Any disposition order may be "amended, modified, set aside or terminated ... on the ground that changed circumstances so require in the best interests of the child." 33 V.S.A. § 5532(a). Findings in support of changed circumstances will be affirmed unless they are clearly erroneous. See In re B.W., 162 Vt. 287, 291, 648 A.2d 652, 654 (1994). The conclusion will be affirmed if supported by the findings. See In re M.M., 159 Vt. 517, 522, 621 A.2d 1276, 1279 (1993). We hold that the court's ruling that changed circumstances existed was adequately supported by the findings, particularly in light of the failure of the Baird Center program and the passage of time without progress. The modification to allow SRS to recommend termination, assuming it was necessary, was within the court's discretion.

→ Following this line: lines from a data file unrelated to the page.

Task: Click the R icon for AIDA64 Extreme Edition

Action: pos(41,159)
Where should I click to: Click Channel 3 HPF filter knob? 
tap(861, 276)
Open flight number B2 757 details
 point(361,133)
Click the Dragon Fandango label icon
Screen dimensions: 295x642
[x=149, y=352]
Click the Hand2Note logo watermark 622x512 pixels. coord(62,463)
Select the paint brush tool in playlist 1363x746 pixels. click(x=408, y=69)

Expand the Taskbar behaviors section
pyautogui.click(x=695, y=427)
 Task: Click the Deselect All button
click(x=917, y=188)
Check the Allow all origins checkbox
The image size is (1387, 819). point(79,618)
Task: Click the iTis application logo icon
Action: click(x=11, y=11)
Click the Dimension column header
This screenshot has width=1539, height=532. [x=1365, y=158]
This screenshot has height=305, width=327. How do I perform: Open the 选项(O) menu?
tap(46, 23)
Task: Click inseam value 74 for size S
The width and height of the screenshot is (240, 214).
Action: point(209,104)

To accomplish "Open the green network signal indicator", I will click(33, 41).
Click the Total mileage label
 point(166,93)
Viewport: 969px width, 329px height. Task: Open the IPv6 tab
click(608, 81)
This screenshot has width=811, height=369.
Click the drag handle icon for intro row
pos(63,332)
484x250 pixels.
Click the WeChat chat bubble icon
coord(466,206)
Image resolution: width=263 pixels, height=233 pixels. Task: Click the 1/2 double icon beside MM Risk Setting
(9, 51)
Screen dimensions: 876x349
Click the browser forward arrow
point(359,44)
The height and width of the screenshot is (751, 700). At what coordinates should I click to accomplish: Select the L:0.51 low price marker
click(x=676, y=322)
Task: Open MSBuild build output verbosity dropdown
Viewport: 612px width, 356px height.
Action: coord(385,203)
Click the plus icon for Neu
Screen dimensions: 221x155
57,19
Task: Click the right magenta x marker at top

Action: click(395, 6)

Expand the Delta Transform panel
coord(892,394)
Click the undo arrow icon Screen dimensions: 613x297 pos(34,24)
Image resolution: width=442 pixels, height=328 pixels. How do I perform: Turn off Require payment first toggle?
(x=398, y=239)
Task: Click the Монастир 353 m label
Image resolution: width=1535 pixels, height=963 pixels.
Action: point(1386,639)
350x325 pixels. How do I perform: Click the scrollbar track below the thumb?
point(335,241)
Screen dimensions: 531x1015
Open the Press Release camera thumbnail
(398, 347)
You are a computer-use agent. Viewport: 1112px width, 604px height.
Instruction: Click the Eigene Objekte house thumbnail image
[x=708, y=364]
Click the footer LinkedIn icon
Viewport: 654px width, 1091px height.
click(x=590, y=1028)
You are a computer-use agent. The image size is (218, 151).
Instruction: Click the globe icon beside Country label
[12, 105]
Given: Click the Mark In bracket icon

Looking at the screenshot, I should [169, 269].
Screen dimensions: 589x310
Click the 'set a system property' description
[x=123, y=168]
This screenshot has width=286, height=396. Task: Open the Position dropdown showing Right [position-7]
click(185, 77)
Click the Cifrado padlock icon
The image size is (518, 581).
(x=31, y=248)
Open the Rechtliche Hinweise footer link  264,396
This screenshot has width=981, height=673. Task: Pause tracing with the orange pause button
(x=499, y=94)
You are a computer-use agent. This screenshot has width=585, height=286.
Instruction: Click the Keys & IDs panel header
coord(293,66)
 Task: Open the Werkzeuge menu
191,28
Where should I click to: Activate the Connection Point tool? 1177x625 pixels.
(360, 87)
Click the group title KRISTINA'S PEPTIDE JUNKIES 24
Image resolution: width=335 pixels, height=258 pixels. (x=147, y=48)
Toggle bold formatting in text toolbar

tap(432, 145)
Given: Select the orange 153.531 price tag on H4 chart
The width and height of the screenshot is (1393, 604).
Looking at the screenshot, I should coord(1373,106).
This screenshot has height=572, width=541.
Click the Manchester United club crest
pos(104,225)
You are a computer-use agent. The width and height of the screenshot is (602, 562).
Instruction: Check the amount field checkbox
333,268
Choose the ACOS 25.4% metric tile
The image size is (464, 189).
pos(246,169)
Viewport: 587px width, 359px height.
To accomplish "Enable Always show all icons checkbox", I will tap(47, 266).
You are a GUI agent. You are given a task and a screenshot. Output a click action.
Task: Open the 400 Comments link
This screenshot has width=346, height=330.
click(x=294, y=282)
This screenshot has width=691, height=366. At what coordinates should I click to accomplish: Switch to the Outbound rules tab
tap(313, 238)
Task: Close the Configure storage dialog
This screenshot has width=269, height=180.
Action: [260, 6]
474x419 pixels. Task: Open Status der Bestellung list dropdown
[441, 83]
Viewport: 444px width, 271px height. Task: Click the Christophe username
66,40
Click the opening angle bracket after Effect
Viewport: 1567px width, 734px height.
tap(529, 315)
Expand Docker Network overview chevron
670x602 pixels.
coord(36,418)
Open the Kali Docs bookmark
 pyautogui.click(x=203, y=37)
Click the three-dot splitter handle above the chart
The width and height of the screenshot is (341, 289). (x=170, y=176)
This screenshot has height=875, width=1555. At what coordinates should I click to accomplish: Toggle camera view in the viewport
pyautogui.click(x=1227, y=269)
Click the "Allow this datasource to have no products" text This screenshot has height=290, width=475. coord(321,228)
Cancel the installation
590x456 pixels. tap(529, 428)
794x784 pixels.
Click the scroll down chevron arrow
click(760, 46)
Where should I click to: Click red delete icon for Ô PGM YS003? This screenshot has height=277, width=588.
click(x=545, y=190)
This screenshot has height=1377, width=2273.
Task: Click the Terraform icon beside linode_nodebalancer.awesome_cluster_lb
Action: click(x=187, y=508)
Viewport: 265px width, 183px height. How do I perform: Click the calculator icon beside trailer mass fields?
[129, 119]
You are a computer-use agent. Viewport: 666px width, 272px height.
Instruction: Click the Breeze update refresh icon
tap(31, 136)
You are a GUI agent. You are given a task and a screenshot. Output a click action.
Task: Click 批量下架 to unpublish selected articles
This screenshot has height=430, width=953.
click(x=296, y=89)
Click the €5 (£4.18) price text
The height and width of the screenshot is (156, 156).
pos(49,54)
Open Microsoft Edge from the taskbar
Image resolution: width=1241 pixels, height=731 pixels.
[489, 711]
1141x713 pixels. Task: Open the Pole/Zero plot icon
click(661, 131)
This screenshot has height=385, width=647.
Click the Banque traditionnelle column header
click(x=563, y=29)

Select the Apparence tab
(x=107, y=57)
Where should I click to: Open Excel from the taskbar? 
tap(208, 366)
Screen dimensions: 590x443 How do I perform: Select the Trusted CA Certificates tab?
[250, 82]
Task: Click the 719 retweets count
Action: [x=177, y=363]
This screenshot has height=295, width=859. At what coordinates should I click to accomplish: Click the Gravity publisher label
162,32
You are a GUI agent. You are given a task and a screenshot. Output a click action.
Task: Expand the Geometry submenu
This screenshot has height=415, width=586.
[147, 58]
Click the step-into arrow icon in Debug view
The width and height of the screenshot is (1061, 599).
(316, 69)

The mother's second claim of error is that the court improperly terminated her parental rights without addressing her claims under Title II of the Americans with Disabilities Act (ADA), 42 U.S.C. §§ 12131-12134. She relies on the fact that she is mentally retarded and mental retardation is a disability within the meaning of the ADA. See 42 U.S.C. § 12102(2) (defining "disability"); 28 C.F.R. § 35.104(1)(ii) (mental retardation is a disability); Howard v. Department of Social Welfare, 163 Vt. 109, 115 n. 1, 655 A.2d 1102, 1106 n. 1 (1994) (learning disability is impairment under ADA). She argues that, with help, she has the capacity to care for her child and is therefore a qualified person eligible for accommodation under the ADA. See 42 U.S.C. § 12131(2) (d...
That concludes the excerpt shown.